Of those tethered to the Wilsons, Red is the most complex: She’s the only one with the ability to speak and the demonstrated regality of a leader. Nyong’o plays her as a raspy-voiced, meticulous mastermind, hell-bent on retrieving the life she believes herself entitled to. It is her mind alone that orchestrates the calculated attack on the Wilson family, driving them away from their comforts and into an increasingly bleak world.
My personal interpretation of Us is quite straightforward: Despite our physical individuality, we are bound to each other. The choices we make, the way we vote, the energy and effort we put into the world will inevitably affect other people whether we acknowledge it or not. Us is a film about the ways we can be complicit in the suffering of others without even knowing it. There’s no denying that the Tethered have lived in agony as shadows of their successful counterparts, and their desire for freedom is so understandable that it can be difficult to think of them as villains at all. Despite the violence of their methods, their wants are exactly the same as our own. Who’s to say that they deserve less than others?
Adelaide’s initial responses to the Tethered suggest that she’s unsure of the answer: She wants to protect her family and give her tethered twin the acknowledgment she deserves. Driven by a mysterious guilt, she becomes a matriarch prepared to sacrifice herself for her husband and children. But for Red, it’s all or nothing, and as tension mounts Adelaide shrugs off her guilt in favor of entitlement and a brutal rejection of whatever responsibility she may hold for Red’s suffering. As in earlier suburban-invasion movies, the conflict between the Wilsons and the Tethered is easily read as an economic one. Capitalism teaches us the lie that some people are wealthier than others simply because they work harder and thus deserve wealth. Us rejects that lie and reminds us that the Wilsons aren’t as special as they think they are—and are certainly not above having to reckon with what they owe to their community.
Underscoring this is the film’s prominent incorporation of Hands Across America, a 1986 fundraiser for hungry and homeless Americans whose lofty goals never truly came to fruition; an advertisement for the campaign is presented in all its hackneyed glory at the beginning of Us, only to return later laden with bitter irony. It’s a sly plot point by which Peele adds even more depth to an already thematically rich story: While the Wilsons compete with frenemies the Tylers (Elisabeth Moss and Tim Heidecker) for upper-middle-class status symbols, the Tethered must fight for even the smallest semblance of dignity. For those soured on the promise of the American dream and forced to watch, paralyzed, as the wealthy seek to obtain even more than they already have, an uprising would be the logical next step.

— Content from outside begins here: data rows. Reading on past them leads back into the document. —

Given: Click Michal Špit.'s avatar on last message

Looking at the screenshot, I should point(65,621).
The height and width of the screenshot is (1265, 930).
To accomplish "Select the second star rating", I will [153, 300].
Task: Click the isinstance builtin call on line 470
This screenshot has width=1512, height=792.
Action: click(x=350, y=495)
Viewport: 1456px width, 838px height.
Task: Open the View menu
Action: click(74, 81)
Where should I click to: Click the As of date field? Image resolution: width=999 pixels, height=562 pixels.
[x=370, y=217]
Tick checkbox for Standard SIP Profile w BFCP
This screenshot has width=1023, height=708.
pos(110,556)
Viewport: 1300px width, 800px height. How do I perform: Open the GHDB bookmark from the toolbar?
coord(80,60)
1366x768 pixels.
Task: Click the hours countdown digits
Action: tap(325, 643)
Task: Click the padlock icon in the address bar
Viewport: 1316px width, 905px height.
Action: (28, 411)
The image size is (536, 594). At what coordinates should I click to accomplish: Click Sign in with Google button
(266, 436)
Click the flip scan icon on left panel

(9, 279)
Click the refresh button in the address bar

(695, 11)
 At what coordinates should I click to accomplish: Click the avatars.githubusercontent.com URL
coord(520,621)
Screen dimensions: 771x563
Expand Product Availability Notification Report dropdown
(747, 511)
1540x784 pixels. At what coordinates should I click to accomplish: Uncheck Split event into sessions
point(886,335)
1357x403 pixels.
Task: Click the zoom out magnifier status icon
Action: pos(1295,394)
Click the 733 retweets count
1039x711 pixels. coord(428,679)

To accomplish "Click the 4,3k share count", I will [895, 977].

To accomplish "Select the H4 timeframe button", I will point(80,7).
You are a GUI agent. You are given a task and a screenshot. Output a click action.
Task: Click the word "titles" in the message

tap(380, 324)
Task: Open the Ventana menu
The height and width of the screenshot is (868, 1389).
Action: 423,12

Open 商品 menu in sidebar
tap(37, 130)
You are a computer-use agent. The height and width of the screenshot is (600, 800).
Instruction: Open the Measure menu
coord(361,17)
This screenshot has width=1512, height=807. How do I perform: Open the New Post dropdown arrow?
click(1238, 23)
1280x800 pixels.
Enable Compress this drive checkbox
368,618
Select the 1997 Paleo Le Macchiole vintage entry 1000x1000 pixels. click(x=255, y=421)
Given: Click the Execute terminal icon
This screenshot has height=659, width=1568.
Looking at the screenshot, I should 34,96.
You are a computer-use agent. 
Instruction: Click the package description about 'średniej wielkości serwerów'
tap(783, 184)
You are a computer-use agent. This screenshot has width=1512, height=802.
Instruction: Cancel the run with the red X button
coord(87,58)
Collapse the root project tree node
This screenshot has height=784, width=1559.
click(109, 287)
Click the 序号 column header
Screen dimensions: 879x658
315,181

Though visually brutal, Us is ultimately a meditation on ideas of identity, worth, and ownership. Peele took what could have been a standard home-invasion story and infused it with thoughtful, timely social relevance. With Us and his stunning 2017 debut, Get Out, Peele encourages his audiences to identify with characters often left out of genre fare, in the tradition of ’90s horror films like The People Under the Stairs, Tales from the Hood, and Tales from the Crypt: Demon Knight (all of which are highlighted in the recent Shudder documentary Horror Noire). It’s one thing to say that you want to make “social thrillers,” as Peele did in a 2017 Business Insider story, but those intentions could never fully come to fruition without the kind of performances that transform films into classics.
The real genius at work in Us is Nyong’o, who anchors the story with underlying rage as well as the protective qualities usually reserved for male leads. As both Adelaide and Red, Nyong’o is a lioness—quiet and protective of her own with a streak of calculated brutality. Her instantly iconic moment comes after the Wilsons realize they’re in real danger, and Adelaide yells at Gabe: “You don’t make the decisions anymore!” It’s a definite power shift—and a moment that punctures much deeper than a pair of golden scissors.